• _DIRECTIONS FOR THIS TASK_
Transcribe all of the records, leaving out any pictures.

• _RECORDS FOR THIS TASK_
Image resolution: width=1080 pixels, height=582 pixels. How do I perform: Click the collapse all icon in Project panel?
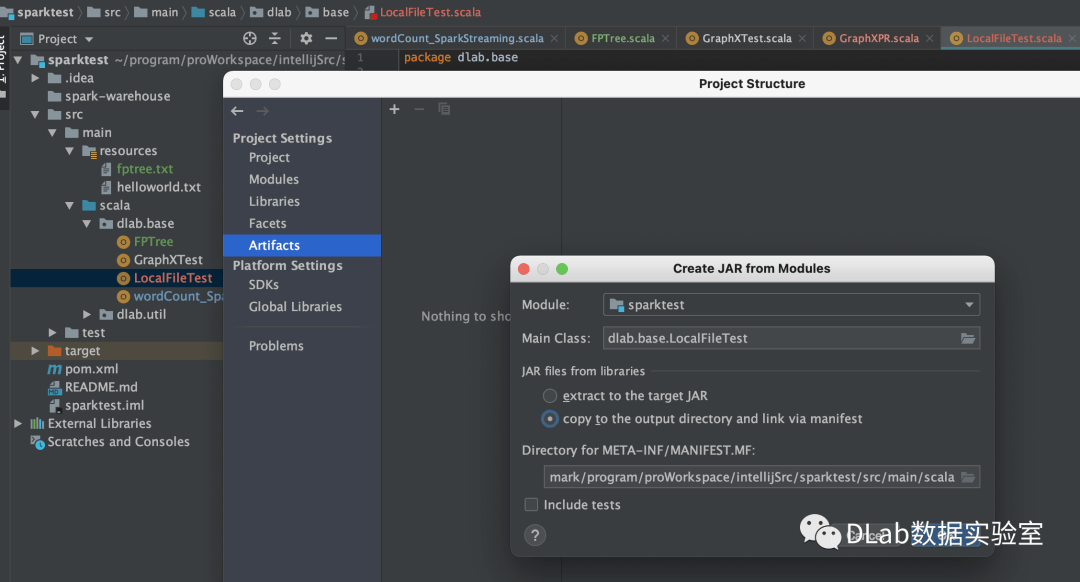coord(275,39)
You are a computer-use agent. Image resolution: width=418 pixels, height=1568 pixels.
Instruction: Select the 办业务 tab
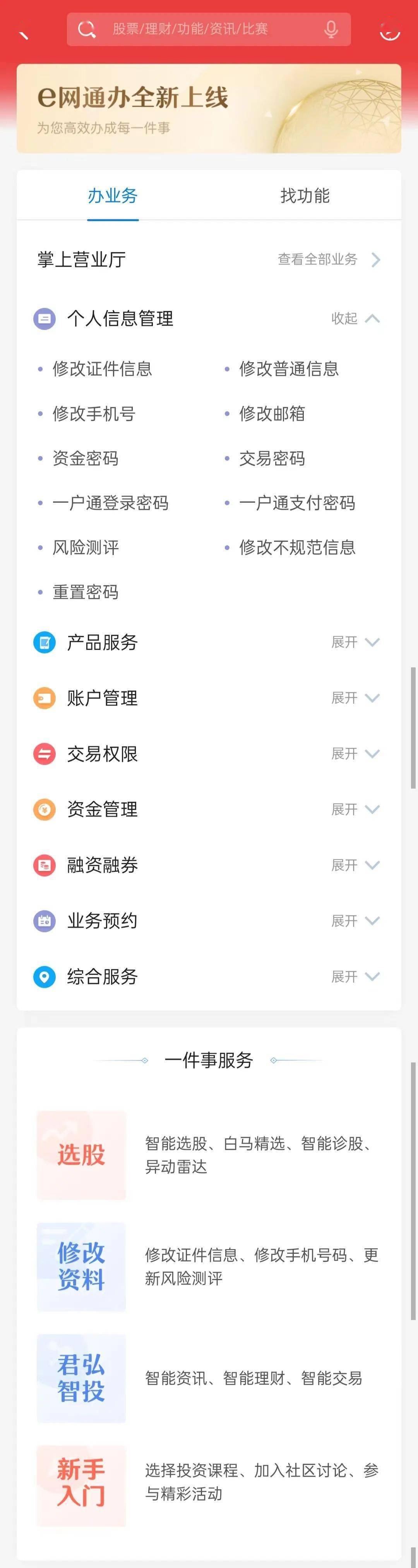point(113,195)
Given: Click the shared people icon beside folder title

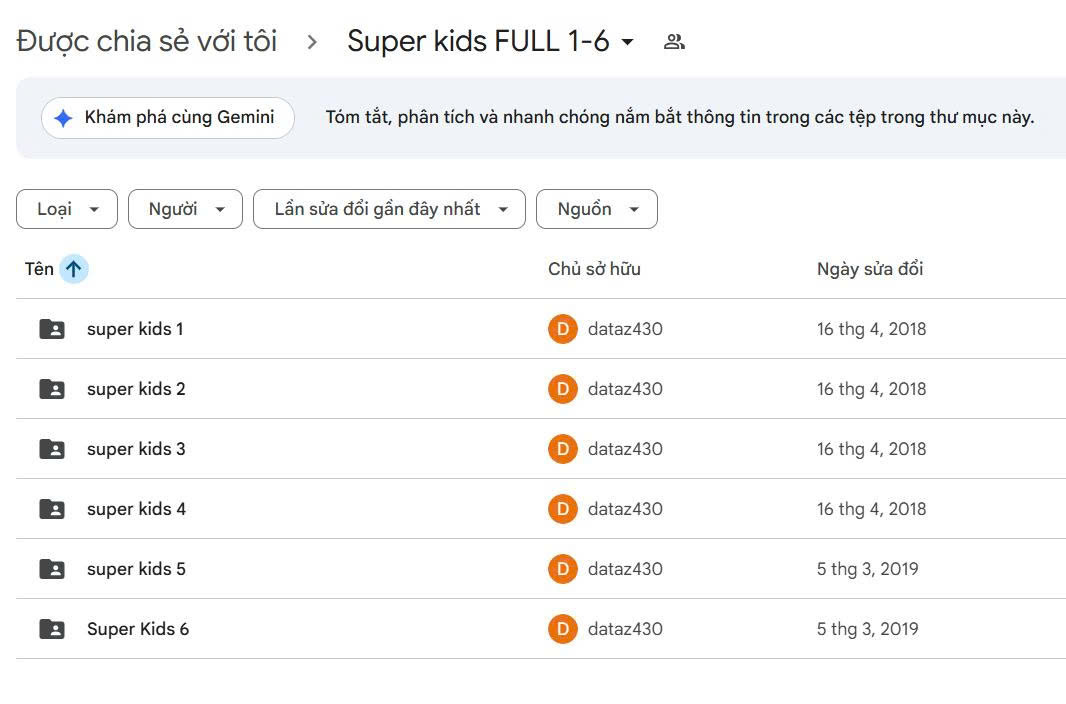Looking at the screenshot, I should [x=674, y=42].
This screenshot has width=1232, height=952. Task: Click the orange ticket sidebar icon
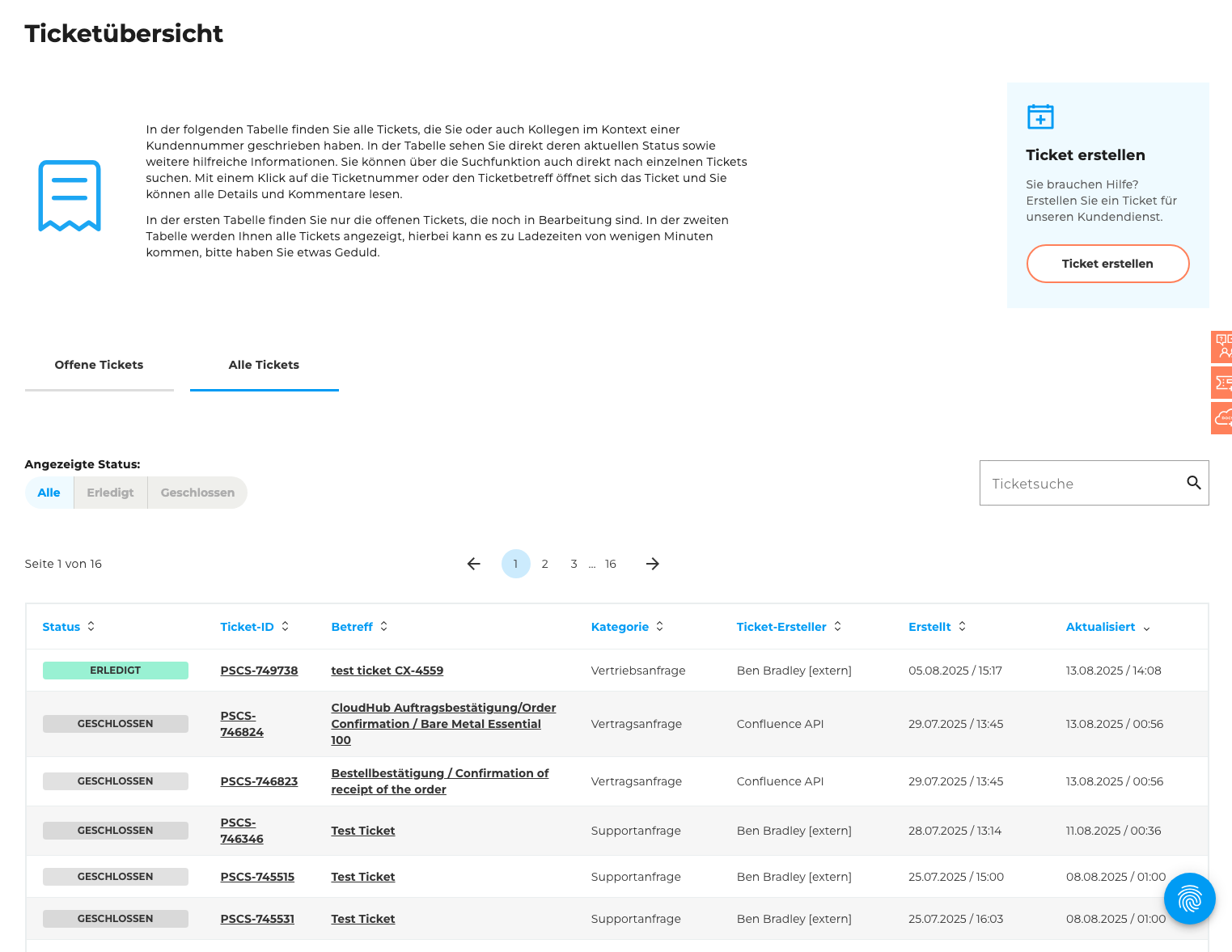[x=1222, y=383]
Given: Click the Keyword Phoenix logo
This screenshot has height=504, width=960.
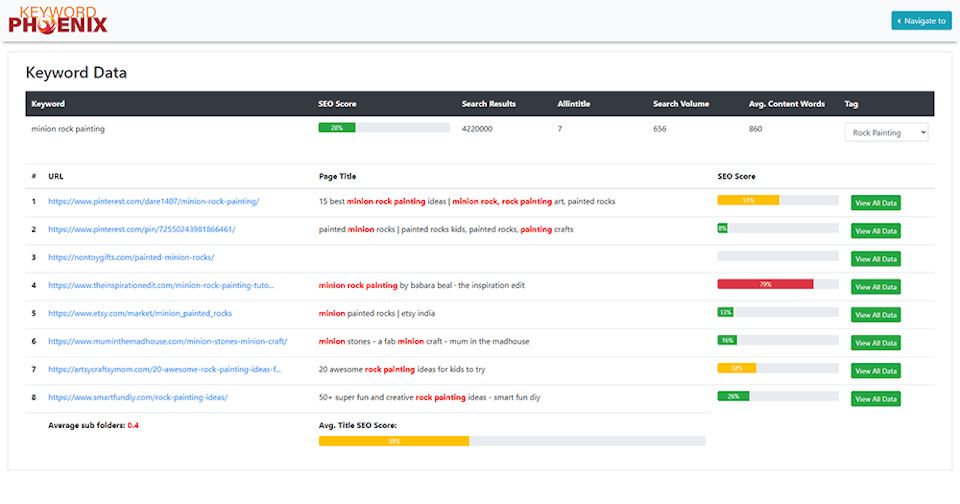Looking at the screenshot, I should tap(57, 20).
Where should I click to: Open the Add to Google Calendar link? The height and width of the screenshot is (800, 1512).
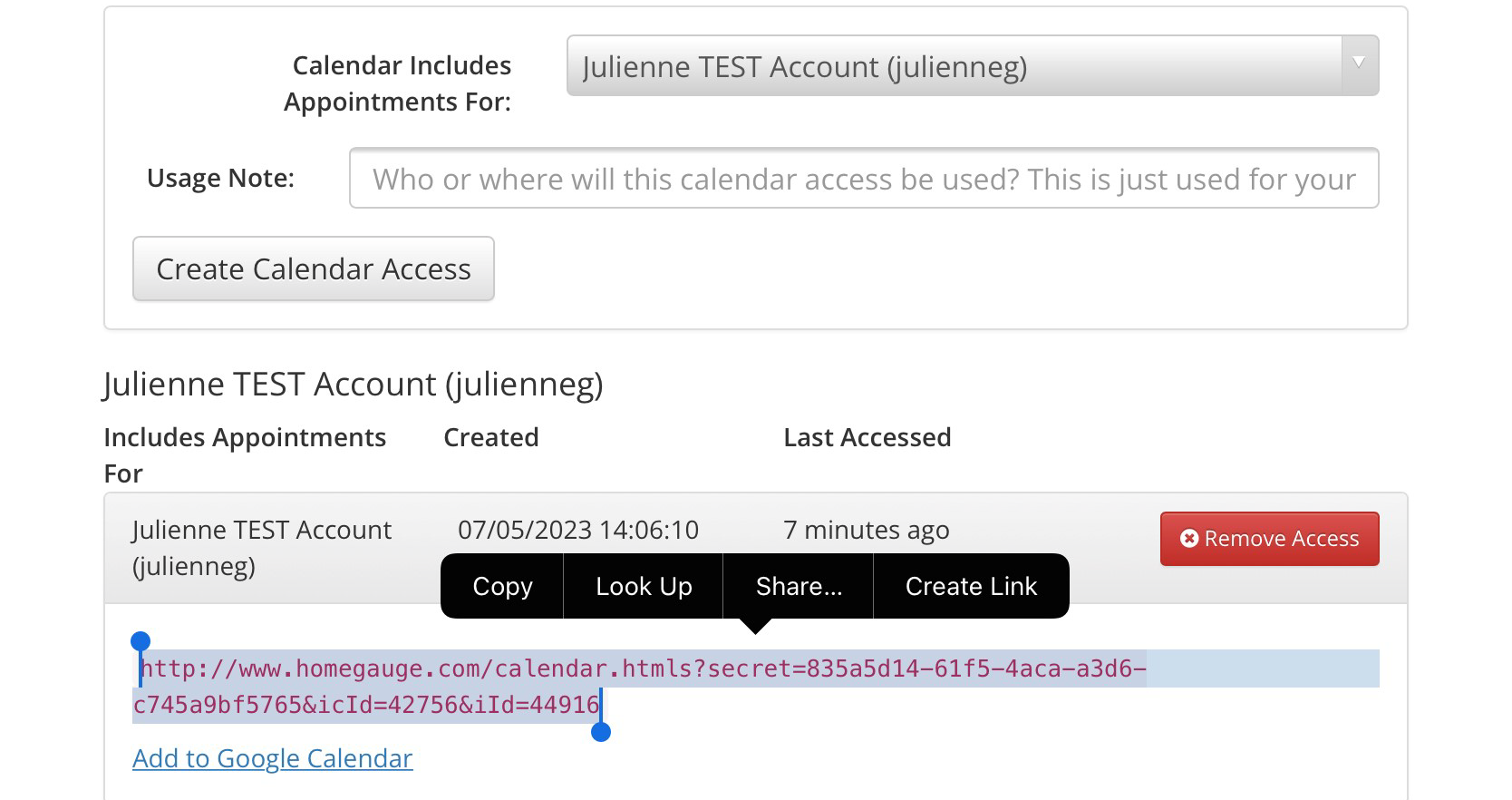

• _ANSWER FOR THE TASK_
Image resolution: width=1080 pixels, height=582 pixels. How do I perform: Click the collapse all icon in Project panel?
coord(275,39)
You are a computer-use agent. Image resolution: width=418 pixels, height=1568 pixels.
Instruction: Select the 办业务 tab
point(113,195)
Given: Click the shared people icon beside folder title

Looking at the screenshot, I should [x=674, y=42].
This screenshot has width=1232, height=952. Task: Click the orange ticket sidebar icon
[x=1222, y=383]
Given: Click the Keyword Phoenix logo
This screenshot has height=504, width=960.
Looking at the screenshot, I should tap(57, 20).
Where should I click to: Open the Add to Google Calendar link? The height and width of the screenshot is (800, 1512).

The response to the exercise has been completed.